In Mersault’s opinion, death was just apart of life and “it doesn’t much matter whether you die at thirty or at seventy, since in either case other men and women will naturally go on living-and for thousands of years. ” (114) While it is true that the world does not stop because one person dies, it is not as basic as Mersault wishes to put it. People may continue living, but the death of someone will effect others, as Norris explained. For example, the people of the Beach town might fear walking around the beach because they believe conditions are unsafe after the murder.

These people may have not known Mersault or the “Arab” personally, but their lives have been effected, even in the simplest way. Mersault’s unfaltering honesty about how he felt about the murder, hindered his case a great deal. After being given countless chances to admit he was sorry and to express remorse, Mersault did not waver and show compassion or repent for what he had done. In a sense, it would have been more helpful to lie about his feelings in order to help his case, but he did not care enough to do so.
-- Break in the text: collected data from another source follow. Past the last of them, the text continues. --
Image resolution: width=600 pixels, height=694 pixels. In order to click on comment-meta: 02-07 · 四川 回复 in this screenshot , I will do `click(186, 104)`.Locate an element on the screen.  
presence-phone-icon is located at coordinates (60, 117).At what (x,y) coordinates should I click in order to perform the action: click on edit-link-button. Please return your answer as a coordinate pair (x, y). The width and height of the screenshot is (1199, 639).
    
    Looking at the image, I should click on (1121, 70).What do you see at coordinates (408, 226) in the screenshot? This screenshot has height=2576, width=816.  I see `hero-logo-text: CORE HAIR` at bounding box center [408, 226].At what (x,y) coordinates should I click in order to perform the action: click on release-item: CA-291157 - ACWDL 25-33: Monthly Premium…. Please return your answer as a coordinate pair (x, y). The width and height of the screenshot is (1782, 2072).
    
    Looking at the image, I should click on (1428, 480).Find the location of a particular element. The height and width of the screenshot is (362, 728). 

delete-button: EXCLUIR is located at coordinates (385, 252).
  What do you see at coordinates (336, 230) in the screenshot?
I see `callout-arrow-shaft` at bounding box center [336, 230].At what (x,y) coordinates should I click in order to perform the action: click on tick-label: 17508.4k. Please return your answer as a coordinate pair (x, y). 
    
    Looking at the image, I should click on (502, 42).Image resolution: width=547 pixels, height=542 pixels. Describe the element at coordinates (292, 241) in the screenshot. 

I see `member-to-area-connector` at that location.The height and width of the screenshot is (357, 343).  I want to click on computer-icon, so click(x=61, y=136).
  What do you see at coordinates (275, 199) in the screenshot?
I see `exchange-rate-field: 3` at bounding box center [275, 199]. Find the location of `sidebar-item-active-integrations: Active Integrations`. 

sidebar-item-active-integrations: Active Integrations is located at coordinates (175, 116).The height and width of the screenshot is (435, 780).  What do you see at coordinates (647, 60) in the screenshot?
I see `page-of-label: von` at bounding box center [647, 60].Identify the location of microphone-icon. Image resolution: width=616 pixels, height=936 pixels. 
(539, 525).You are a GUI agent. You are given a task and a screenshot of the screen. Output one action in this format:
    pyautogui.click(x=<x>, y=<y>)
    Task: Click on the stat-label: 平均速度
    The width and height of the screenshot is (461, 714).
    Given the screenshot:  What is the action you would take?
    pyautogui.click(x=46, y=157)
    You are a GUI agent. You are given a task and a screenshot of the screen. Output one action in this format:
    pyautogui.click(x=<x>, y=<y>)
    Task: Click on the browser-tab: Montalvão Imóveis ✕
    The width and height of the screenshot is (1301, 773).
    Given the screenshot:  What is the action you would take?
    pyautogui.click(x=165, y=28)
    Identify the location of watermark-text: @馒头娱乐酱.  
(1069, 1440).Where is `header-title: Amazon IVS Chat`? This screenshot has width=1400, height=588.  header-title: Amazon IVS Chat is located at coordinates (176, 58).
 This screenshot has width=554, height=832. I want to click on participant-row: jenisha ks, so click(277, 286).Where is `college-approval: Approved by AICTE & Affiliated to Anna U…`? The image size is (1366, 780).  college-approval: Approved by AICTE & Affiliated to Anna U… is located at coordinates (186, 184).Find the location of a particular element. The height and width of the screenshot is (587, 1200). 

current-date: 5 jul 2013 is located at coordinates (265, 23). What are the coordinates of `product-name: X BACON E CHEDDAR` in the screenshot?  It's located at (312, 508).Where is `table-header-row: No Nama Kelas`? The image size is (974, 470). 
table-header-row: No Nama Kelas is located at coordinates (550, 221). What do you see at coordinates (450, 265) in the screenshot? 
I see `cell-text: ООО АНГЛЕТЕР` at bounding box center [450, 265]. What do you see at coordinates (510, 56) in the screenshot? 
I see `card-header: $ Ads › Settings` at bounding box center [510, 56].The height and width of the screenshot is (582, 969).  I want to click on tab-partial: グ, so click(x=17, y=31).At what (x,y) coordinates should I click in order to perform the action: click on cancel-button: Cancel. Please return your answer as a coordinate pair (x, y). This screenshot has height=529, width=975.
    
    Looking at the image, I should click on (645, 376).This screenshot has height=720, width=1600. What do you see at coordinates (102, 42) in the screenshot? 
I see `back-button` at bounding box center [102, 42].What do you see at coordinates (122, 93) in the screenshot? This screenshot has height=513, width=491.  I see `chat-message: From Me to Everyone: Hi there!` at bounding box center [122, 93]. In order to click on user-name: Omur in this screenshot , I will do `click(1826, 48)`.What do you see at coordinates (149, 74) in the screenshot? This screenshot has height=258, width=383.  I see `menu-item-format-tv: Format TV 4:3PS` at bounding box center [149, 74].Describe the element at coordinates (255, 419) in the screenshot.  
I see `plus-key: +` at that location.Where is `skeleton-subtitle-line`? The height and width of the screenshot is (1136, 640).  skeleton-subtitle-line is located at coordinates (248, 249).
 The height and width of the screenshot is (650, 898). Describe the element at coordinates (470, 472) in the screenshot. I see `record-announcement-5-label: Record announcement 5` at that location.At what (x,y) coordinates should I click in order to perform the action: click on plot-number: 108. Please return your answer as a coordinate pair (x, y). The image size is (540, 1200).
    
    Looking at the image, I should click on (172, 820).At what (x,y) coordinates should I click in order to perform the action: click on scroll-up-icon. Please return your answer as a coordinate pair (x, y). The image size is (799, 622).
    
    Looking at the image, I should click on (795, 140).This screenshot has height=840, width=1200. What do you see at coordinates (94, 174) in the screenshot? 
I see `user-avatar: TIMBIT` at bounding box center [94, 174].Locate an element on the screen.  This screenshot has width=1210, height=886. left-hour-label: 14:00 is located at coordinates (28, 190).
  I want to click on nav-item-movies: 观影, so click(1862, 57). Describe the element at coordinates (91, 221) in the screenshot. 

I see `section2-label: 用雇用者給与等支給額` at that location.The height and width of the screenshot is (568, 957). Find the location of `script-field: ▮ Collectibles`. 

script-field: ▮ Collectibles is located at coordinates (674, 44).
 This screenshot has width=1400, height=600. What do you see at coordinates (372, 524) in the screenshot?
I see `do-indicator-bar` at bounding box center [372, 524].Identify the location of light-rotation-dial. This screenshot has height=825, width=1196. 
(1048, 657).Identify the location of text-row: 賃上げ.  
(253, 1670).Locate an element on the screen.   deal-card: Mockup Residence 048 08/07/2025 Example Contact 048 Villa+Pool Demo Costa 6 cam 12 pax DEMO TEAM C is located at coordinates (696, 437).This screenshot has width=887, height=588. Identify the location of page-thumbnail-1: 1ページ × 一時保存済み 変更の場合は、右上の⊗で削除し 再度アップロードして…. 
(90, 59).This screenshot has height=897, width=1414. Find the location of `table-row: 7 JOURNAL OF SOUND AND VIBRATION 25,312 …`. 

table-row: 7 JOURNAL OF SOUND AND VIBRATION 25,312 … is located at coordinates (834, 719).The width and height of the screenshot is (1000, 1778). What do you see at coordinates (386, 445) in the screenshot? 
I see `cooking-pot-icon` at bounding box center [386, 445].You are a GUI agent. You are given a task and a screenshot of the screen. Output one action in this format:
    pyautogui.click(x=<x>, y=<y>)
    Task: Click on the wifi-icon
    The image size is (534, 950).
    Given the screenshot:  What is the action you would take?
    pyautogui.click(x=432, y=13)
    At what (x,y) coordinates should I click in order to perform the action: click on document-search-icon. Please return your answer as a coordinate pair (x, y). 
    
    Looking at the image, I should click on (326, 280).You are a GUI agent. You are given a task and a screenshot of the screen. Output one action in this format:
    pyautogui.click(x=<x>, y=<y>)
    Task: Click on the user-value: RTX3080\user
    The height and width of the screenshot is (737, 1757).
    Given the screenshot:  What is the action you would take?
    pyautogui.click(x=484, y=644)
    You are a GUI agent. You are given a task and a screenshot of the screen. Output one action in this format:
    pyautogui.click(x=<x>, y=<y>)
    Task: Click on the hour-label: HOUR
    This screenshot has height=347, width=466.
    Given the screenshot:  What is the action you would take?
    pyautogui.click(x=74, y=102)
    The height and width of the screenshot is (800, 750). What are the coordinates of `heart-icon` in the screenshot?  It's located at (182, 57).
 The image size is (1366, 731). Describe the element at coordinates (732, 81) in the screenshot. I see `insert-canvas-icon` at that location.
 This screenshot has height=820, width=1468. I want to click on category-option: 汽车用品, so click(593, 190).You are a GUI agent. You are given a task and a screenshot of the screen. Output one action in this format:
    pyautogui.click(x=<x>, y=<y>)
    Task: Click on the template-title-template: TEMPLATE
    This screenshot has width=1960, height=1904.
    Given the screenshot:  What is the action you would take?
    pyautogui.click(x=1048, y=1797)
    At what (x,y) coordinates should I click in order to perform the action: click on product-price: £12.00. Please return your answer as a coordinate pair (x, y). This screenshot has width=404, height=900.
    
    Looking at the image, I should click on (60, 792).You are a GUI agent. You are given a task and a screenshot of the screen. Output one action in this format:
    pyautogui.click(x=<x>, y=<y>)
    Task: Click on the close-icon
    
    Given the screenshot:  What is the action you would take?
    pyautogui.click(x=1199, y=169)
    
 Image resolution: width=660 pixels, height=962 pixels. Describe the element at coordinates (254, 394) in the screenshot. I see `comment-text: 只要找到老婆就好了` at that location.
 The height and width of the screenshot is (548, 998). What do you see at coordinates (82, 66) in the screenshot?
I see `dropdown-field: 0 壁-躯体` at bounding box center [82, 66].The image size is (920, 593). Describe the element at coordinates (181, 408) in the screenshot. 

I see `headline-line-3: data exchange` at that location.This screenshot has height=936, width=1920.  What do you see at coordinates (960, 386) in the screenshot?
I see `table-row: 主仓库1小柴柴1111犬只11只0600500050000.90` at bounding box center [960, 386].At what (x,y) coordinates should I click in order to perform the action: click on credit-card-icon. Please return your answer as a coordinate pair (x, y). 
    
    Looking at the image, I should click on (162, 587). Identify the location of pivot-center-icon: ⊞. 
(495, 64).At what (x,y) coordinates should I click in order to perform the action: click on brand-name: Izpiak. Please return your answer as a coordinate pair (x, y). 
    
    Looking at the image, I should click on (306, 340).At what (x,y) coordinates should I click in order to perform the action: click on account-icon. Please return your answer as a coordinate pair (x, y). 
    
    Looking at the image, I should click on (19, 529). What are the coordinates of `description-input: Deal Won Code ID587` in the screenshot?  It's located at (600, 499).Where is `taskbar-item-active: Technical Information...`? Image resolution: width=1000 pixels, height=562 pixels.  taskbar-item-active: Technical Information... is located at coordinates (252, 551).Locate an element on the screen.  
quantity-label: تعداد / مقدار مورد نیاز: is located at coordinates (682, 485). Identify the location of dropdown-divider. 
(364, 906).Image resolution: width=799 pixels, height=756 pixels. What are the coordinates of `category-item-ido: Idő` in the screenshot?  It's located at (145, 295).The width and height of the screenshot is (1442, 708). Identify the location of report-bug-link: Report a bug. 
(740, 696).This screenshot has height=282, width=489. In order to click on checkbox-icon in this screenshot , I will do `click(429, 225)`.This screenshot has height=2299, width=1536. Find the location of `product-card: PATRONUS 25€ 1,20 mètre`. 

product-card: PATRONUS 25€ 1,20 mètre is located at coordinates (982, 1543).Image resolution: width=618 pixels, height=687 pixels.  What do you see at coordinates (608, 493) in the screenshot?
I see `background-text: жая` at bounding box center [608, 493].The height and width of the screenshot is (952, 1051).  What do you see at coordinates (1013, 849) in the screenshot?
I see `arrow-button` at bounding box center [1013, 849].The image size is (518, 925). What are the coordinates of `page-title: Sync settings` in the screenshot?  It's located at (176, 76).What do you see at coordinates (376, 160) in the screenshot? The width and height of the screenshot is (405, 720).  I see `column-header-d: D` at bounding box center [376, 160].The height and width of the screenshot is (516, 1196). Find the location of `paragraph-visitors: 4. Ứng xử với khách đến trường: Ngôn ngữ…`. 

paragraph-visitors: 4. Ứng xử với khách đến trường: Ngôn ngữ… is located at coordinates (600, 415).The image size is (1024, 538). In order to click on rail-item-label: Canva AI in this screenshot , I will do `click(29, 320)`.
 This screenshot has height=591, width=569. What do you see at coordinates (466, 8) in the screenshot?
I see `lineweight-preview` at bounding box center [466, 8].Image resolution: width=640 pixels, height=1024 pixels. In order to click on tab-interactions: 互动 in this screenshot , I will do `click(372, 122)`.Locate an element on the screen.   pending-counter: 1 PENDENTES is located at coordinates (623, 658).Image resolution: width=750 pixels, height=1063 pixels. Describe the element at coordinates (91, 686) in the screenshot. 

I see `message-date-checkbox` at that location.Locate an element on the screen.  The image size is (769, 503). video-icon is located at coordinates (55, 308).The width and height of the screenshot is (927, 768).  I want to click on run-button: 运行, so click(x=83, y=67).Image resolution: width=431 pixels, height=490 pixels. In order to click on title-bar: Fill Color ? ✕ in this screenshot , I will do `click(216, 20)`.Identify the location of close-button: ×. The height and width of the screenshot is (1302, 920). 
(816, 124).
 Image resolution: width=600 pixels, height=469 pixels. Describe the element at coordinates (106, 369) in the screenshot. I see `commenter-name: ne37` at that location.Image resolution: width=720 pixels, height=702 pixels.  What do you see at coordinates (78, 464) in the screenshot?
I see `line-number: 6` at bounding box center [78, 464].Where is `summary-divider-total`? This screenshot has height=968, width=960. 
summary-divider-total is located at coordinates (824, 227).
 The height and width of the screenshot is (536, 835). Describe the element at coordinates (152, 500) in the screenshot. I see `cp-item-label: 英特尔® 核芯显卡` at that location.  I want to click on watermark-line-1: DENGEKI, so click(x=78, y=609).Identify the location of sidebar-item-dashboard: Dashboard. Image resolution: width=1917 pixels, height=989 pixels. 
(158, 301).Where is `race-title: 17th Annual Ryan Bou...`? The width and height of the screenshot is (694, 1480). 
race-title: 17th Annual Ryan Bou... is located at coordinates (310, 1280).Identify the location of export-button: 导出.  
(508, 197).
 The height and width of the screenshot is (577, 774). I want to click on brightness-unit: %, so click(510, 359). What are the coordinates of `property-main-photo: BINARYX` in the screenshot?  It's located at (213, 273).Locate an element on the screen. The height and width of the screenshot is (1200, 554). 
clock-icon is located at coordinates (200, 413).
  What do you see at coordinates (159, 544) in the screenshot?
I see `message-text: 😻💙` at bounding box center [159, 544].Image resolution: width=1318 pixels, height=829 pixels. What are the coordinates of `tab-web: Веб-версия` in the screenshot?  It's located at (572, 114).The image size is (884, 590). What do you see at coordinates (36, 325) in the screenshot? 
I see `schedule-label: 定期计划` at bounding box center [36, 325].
While the prosecutor, the judge and even his own lawyer found his actions and thoughts contradictory to human nature, Mersault did not fully grasp how eccentric and odd his thoughts were. Because those who tried his case could not understand Mersault’s demeanor, they argued the case as if he was a spectator. Mersault explains, “My fate was being decided without anyone so much as asking my opinion. ” (98) Knowing this, Mersault did little to speak up and have a say in his fate. This instance shows me that Mersault’s diminished value of human life applied to his own as well.

Mersault did not value his life enough to stand up for himself and ultimately rejoiced at the fact that he was being sentenced to death. The final words Mersault leaves us with are, “I had only to wish that there be a large crowd of spectators the day of my execution and that they greet me with crises of hate. ” (123) Once again, Mersault’s feelings are not what one would expect. I know if one day I were unfortunate enough to be sentenced to death I would be terribly afraid. Instead, Mersault embraced his sentence seeing it as the inevitable end to a life that he didn’t place much value on in the first place.